**What you should do**:
Looking at the listing below, retype exactly the lines starting at the one containing "주시애틀 총영사관, 킹카운티" and ending at the one containing "Contact & Accès (1228, 15)", both included, and nothing else.

**Provided records**:
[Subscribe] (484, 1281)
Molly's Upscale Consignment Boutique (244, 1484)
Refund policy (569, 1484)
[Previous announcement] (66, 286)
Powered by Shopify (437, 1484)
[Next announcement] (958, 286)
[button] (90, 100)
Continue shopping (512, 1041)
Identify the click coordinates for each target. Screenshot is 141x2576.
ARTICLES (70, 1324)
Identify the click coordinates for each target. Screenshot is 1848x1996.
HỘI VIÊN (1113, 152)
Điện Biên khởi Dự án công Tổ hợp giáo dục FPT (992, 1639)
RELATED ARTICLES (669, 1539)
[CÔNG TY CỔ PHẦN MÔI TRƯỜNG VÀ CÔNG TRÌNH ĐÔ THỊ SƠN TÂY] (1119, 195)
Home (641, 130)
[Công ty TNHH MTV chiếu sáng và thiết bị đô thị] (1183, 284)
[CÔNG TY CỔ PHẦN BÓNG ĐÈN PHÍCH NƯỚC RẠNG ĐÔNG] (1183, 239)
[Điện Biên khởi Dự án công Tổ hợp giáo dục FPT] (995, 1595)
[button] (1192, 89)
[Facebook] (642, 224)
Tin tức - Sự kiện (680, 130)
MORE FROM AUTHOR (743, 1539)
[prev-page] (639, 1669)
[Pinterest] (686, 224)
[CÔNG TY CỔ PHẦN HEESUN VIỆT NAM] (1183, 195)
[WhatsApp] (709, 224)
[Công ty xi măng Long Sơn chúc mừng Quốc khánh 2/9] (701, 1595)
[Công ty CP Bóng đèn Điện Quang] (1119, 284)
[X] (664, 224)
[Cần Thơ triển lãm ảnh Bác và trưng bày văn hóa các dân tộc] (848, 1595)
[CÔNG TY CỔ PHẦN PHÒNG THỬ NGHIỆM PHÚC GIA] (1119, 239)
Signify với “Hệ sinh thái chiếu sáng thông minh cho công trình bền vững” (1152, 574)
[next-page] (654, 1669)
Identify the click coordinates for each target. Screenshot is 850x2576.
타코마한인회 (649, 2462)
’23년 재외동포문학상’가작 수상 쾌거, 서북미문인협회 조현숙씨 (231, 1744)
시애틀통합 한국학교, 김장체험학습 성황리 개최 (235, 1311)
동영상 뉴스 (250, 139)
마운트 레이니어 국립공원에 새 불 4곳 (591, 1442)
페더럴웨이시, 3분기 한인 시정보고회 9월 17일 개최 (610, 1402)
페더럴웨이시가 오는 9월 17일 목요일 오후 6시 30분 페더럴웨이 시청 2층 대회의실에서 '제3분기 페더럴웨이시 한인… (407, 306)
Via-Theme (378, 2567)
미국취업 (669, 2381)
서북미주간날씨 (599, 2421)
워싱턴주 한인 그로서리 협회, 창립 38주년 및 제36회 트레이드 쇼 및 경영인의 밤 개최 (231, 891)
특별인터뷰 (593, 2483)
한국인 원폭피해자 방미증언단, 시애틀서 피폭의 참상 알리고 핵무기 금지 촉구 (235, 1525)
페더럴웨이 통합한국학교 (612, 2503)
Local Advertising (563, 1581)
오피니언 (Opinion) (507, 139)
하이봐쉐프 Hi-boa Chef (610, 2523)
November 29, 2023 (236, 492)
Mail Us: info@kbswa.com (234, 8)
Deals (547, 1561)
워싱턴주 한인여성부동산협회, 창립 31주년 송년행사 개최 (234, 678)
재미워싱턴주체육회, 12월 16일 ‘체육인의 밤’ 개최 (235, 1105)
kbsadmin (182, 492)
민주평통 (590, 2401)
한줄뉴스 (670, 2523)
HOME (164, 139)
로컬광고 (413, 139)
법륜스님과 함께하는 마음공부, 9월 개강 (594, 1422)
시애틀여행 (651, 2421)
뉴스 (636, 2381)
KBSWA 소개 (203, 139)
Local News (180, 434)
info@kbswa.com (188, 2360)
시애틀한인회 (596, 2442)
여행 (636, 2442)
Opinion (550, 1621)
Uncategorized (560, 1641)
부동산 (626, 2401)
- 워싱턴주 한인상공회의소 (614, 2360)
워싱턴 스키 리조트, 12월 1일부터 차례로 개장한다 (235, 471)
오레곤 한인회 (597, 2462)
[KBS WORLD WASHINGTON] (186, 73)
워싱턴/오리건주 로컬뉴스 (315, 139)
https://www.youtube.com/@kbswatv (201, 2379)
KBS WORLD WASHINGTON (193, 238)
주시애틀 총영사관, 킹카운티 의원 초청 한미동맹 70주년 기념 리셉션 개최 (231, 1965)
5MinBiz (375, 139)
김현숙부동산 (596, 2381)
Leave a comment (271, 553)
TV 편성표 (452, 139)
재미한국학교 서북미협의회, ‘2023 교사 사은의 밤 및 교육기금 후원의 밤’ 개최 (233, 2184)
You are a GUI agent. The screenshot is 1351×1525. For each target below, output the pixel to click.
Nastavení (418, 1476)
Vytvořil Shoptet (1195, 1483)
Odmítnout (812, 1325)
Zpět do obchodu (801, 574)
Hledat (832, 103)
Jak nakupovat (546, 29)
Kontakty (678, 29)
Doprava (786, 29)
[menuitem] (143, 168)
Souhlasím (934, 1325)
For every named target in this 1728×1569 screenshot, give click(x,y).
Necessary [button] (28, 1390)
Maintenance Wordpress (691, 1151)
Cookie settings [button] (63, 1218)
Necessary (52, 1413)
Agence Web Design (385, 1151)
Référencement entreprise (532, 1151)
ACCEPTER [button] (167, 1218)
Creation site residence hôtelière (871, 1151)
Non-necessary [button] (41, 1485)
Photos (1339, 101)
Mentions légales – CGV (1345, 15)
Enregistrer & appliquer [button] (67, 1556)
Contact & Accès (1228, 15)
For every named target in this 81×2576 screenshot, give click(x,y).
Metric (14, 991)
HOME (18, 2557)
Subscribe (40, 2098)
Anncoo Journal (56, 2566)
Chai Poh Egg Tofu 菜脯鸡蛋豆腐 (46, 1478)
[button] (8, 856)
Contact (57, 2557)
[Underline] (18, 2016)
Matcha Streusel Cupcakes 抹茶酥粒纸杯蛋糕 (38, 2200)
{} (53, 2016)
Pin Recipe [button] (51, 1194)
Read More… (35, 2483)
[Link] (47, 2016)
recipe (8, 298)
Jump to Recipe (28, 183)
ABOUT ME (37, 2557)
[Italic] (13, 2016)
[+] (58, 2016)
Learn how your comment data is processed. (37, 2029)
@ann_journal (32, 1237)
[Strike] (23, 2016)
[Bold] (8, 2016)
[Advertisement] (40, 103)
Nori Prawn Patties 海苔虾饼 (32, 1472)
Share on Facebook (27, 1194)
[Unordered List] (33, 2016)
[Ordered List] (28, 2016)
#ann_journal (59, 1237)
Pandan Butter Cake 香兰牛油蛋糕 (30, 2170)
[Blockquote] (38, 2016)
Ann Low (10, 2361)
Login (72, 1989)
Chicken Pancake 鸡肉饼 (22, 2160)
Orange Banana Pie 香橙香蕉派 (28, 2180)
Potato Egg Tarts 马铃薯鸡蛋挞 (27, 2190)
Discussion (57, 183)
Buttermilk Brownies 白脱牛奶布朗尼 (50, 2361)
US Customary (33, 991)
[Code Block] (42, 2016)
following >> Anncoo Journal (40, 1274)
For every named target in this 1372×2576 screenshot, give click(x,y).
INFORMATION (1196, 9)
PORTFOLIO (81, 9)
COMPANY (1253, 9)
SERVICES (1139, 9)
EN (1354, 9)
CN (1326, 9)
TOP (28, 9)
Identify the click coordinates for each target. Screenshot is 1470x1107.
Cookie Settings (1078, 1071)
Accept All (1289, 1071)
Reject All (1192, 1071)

**Exercise output**:
주시애틀 총영사관, 킹카운티 의원 초청 한미동맹 70주년 기념 리셉션 개최 (231, 1965)
5MinBiz (375, 139)
김현숙부동산 (596, 2381)
Leave a comment (271, 553)
TV 편성표 (452, 139)
재미한국학교 서북미협의회, ‘2023 교사 사은의 밤 및 교육기금 후원의 밤’ 개최 (233, 2184)
You are a GUI agent. The screenshot is 1351×1525. For each target below, output the pixel to click.
Nastavení (418, 1476)
Vytvořil Shoptet (1195, 1483)
Odmítnout (812, 1325)
Zpět do obchodu (801, 574)
Hledat (832, 103)
Jak nakupovat (546, 29)
Kontakty (678, 29)
Doprava (786, 29)
[menuitem] (143, 168)
Souhlasím (934, 1325)
For every named target in this 1728×1569 screenshot, give click(x,y).
Necessary [button] (28, 1390)
Maintenance Wordpress (691, 1151)
Cookie settings [button] (63, 1218)
Necessary (52, 1413)
Agence Web Design (385, 1151)
Référencement entreprise (532, 1151)
ACCEPTER [button] (167, 1218)
Creation site residence hôtelière (871, 1151)
Non-necessary [button] (41, 1485)
Photos (1339, 101)
Mentions légales – CGV (1345, 15)
Enregistrer & appliquer [button] (67, 1556)
Contact & Accès (1228, 15)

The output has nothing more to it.